2. Throw yourself into the deep end

Now this one may be tricky, especially if you are not that way inclined to put yourself out there, but the hard facts are most people are not going to know anything about you or your skillset at your new place so it’s a necessary evil in my book.

One of the best examples of this I have found is start presenting and volunteering for things. Whether it be running your team’s sprint retro this week or in my case completely thrown under the bus by a colleague and running the company all hands meeting on week 2.

You are going feel great afterwards and it will do wonders for getting your name out to the business and letting people know who you are. If it doesn’t work out then at least you will have learnt something for next time and grown as an individual.

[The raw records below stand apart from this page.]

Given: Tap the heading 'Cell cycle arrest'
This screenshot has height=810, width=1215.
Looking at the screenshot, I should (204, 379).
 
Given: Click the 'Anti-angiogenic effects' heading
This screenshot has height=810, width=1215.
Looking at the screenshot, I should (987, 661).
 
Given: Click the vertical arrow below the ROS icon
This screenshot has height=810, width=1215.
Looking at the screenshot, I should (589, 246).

3. Environments Setup/Request Access

A concept that we will be familiar with as software engineers when we join a new place is the sometimes uphill struggle to get local development environments setup. This has got drastically better for me personally over the last few years but there is still private npm packages or private modules that you need access to.

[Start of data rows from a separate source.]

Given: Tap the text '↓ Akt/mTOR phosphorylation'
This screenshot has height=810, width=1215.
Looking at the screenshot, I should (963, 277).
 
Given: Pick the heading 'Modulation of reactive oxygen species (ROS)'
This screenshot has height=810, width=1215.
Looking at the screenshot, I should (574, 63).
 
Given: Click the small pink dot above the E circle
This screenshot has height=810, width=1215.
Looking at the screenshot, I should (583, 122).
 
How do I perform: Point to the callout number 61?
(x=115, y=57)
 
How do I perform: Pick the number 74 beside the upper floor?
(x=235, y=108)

What helped me here was getting setup on the environments that others in the team maybe did not or were reluctant to. Then if you are happy to put the work in, they will come and pair with you on changes in this project as you are the one that has it running.

Also, if there are specific tools that your business uses like password managers or analytics tools, request access right away when you start using them. Seen it before where you can be 6 months’/a year in and people still haven’t got access sorted for themselves for a particular tool they need. Be on the ball, go get it sorted early doors, you will thank yourself later when you can help someone who doesn’t have access.

4. Data, Data, Data

Data runs the world and this can be especially tricky to get close to when you are not in the office. You miss those little conversations where the product mangers talks about conversion at the desks, or updates like we have seen a spike in an area for example.

If someone talks about a report in standup, ask them if they could share the link of that with you. Request permission for the report if you don’t have access to it and bookmark it (more on that below).

Build up a collection of these reports every time you see one posted in slack or pair with someone to build a new report for the feature you are working on.

Make it part of your morning habit for example to start cycling through these reports and look for trends. The possibilities are endless here but if you notice something that is taking a dip or looks off, then look into why that might be and or suggest ways you think we could shift this trend the other way.

At the end of the day if you are making suggestions to improve conversation that is going to be cold hard cash you are bringing into the business.

5. Bookmarks, bookmarks, bookmarks

Last but not least and one that got laughed at when I suggested this to other people but for me this have been a lifesaver. But it is simple, bookmark everything.

I mean everything you think is handy… get them in your bookmarks bar in Chrome with folders the works, really went into shortcut overdrive here. All jokes aside, it will really supercharge your workflow.

These are a few of the categories or suggestions for bookmarks:

  • Quick link to see all available open pull requests in your company so you can start reviewing easily and adding comments.

  • Notable notion pages or other documentation pages your company may have that you can easily jump back to.

  • Zoom Rooms! This one is sick, bookmark the link to the zoom room with the password in the url so you can easily dive into rooms in one click for meetings or pairing sessions.

  • Links to your repos for every one of the services you may be working on (add new ones as you go) but it is super handy to be able to dive into a project without having to search for it on Github etc if someone asks you to go there.

  • Environments, links to all of your services in each of their respective locations e.g. dev, staging or production.

  • Reports, following on from tip number 4, bookmark all of those data reports you have been collecting so you can easily jump back to them.

  • Monitoring Tools, those Grafana graphs, when shit is hitting the fan with incidents you will be thankful to have these there.